Properly treated CO2 gas does not cause corrosion in the injection system, and the protection of the production facilities up to the point of oil separation is provided by oil flowing in the system.

Corrosion problems are expected in the accompanied gas system after the separators.

Experiments are currently under way to find the most efficient inhibitors to protect the gas system. Compressor units compressing the associated gas are not from noncorrosive materials (except for the cylinders and pistons); therefore, inhibitor is fed before every stage.

In the second stage of the recovery operation, while withdrawing the gas from the gas cap, inhibitor injection into the formations and inhibitor feed at the well sites is planned for protecting the gas production wells and the flow lines.

In discussing corrosion, mention should be made of the problems connected with the presence of H2S. The partial pressure of the low-concentration hydrogen sulfide (0.3%) is unfortunately high enough in the whole system to result in hydrogen embrittlement.

To eliminate this problem, unalloyed normal carbon steel proved to be the most economical and most efficient method.

That is why J-55 grade tubing is used in both the injection and the production wells. In addition, pipelines are constructed of normal carbon steel.

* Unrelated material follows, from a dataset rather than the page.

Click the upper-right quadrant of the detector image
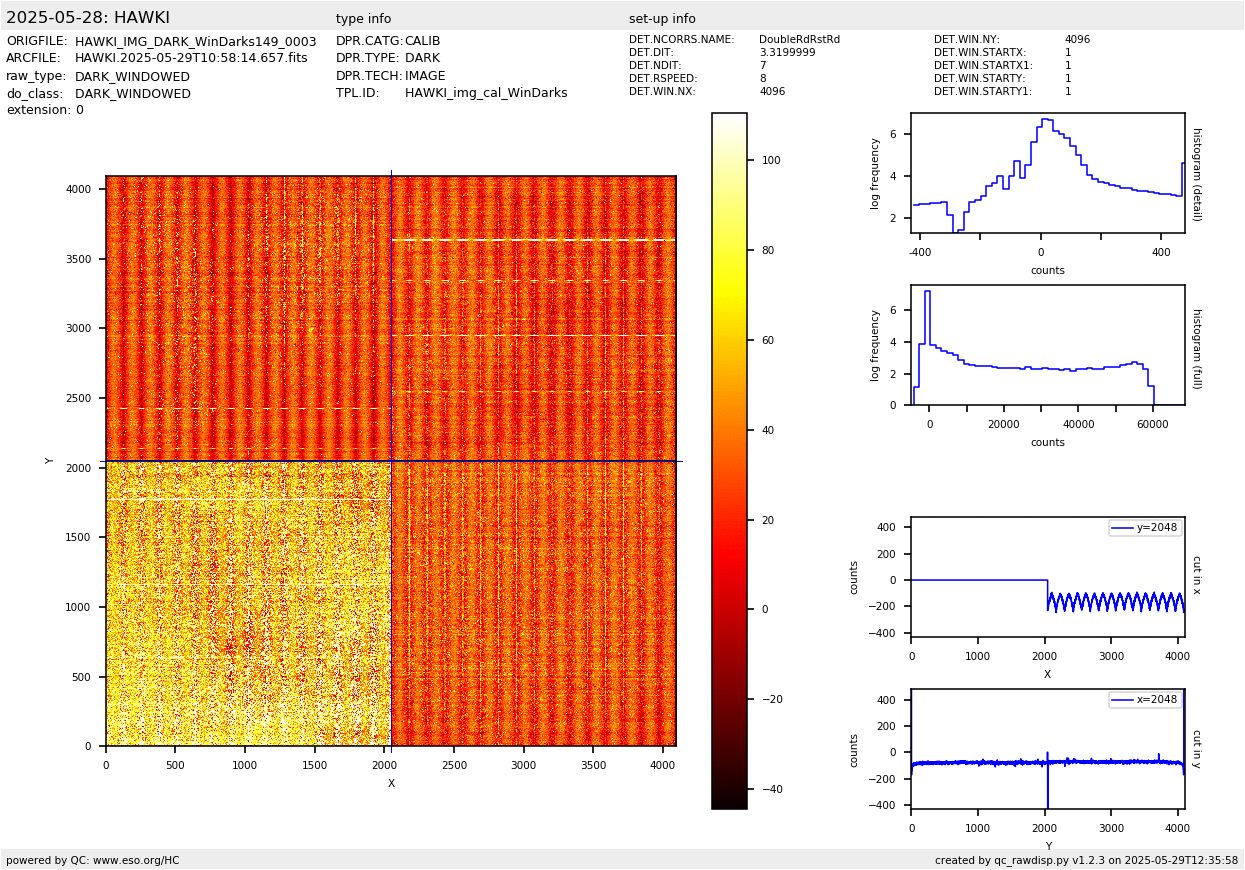Viewport: 1245px width, 870px height. tap(533, 318)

The downhole equipment below the permanent packer, which provides for shutting in the well, is constructed of high corrosion resistant materials.

ENVIRONMENT CONSERVATION

Closed systems are used to control the unfavorable impact on the environment. Fluid production is regulated in such a way that the produced associated gas should be in compliance with the operating compressor capacity. Therefore, gas can only enter the atmosphere in case of sudden damage.

Breathers on the tanks are connected to one another to minimize the escape of vapor to the atmosphere.

OPERATION CONTROL

Safe operation is supported by computerized monitoring systems in all important locations of the process. This system records and displays the instant and cumulative figures of all the important process parameters and is able to analyze the trend of the particular parameters.

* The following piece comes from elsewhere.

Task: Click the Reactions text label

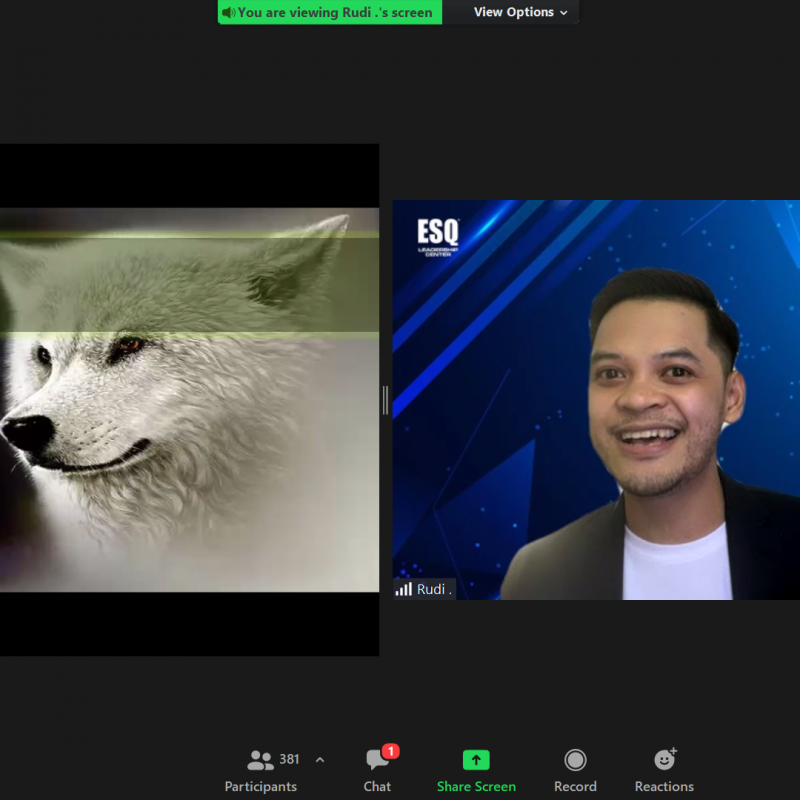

Crucial parameters are remotely monitored through a cable system to the well sites.

Great care was taken to train the operators for the special job. Training provided both theoretical and practical instruction. The experience gained in the field of CO2 recovery, from 1972 on, was also a great help.

ECONOMIC ISSUES

Investment expenditure for the facilities in the first stage of the project was $64 million. Of this sum, $23 million was spent for the wells (including two new CO2 production wells and recompletion of three old CO2 production wells at Bazakerettye).

For surface facilities, $41 million was spent. Of this amount, $17 million will be used for the later stages of the project.

Plans are to inject 2.5 billion cu m (88 bcf) of high CO2 content natural gas. Expected additional oil produced is about 2.1 million tons (13.9 million bbl).

Based on the experience obtained so far, this amount of additional oil is certain because more oil than planned has been produced with less gas injection than planned.

From these favorable results, extension of this recovery operation is planned. That is, this recovery method is planned for an additional three blocks. Additional oil recovery expected from these three blocks is 2.4 million tons (15.9 million bbl).

Gas injection into and gas withdrawal from the reservoir unit under recovery at present is being coordinated with the second recovery stage that will utilize the gas injected from the first stage. This meets the requirements for environmental conservation.

A very interesting technical problem will be the reinjection of the gas withdrawn from the gas cap into other formations without using compressors. This operation is based on the fact that the specific volume of supercritical-state CO2 gas depends, to a great extent, on the temperature.